We live in an age of instant analysis. When sports stars switch teams, commentators rush to grade the trade. When a politician makes a speech, pollsters scramble to gauge the impact on voters.
We all know this is a bit silly. Check back after next year’s Super Bowl to know whether Tom Brady joining the NFL’s Tampa Bay Buccaneers is worth the "A" grade ESPN’s football analyst bestowed on Tuesday.
Does it really matter if 49 per cent of Canadians told callers from the Angus Reid Institute last week they think Prime Minister Justin Trudeau and his colleagues are doing a good job dealing with the COVID-19 outbreak? The real test for governments of all stripes is how our citizens – particularly our most vulnerable – and our businesses and institutions fare in the weeks and months to come.
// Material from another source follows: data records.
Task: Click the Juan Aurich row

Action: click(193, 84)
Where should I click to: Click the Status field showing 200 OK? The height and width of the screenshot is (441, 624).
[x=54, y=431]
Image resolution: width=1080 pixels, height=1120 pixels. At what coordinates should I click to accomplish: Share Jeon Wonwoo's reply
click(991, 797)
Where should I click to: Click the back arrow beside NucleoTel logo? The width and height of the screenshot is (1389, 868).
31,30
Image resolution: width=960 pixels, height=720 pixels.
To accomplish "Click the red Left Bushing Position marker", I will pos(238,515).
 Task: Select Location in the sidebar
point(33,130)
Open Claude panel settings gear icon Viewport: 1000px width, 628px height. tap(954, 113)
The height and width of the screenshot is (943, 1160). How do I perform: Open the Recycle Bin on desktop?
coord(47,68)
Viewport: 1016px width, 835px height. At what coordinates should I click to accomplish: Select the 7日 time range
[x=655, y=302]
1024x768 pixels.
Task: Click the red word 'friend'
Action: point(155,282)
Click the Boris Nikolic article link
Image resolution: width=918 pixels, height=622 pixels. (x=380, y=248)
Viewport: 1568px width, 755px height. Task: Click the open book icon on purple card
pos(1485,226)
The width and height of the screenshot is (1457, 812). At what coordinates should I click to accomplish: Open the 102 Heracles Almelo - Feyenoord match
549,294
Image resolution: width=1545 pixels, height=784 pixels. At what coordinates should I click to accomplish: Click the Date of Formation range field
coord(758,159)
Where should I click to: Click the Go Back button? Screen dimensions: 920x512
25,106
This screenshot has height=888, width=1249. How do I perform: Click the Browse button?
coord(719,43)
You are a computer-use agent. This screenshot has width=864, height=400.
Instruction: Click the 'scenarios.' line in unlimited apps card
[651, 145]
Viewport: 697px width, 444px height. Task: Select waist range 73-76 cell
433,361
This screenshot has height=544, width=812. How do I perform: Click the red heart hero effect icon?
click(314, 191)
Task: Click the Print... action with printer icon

In other words, it’s all about execution.
The real challenge isn’t the Prime Minister’s ability to announce $82-billion in neatly targeted programs, which he did Wednesday. The test is whether civil servants and other front-line workers can actually deliver on government promises while staying healthy.
If you’re optimistic, this crisis allows Finance Minister Bill Morneau to channel his inner C.D. Howe, and marshal industry and logistics in the same masterful manner his Liberal predecessor did during the Second World War. As Mr. Trudeau said on Wednesday, the Canadian economy is fundamentally strong, and government has the capacity and resources to act.
If you’re a pessimist, you look at the continuing fiasco of the Phoenix pay system (government employees have spent years worrying that money won’t show up in their bank accounts) and the Liberals’ inability to deliver on lofty election promises. There are elements of the federal government’s track record that justify fears COVID-19 will wreak social and economic havoc.
The Prime Minister and Mr. Morneau know they’re making career-defining decisions as they respond to this pandemic. To date, they’re getting things right. Without dwelling on personalities, compare Mr. Trudeau’s news conferences – including the somehow endearing image of the Prime Minister ducking back into his home to grab a coat on Wednesday after misjudging the temperature on a clear but brisk Ottawa morning – with what plays out when the U.S. President gets in front of the cameras.
Canadian governments of all stripes have won praise for mostly hitting the right notes, including launching a series of programs meant to get money into the hands of those who need it most, such as hourly workers who lack benefits and small businesses that have seen sales dry up.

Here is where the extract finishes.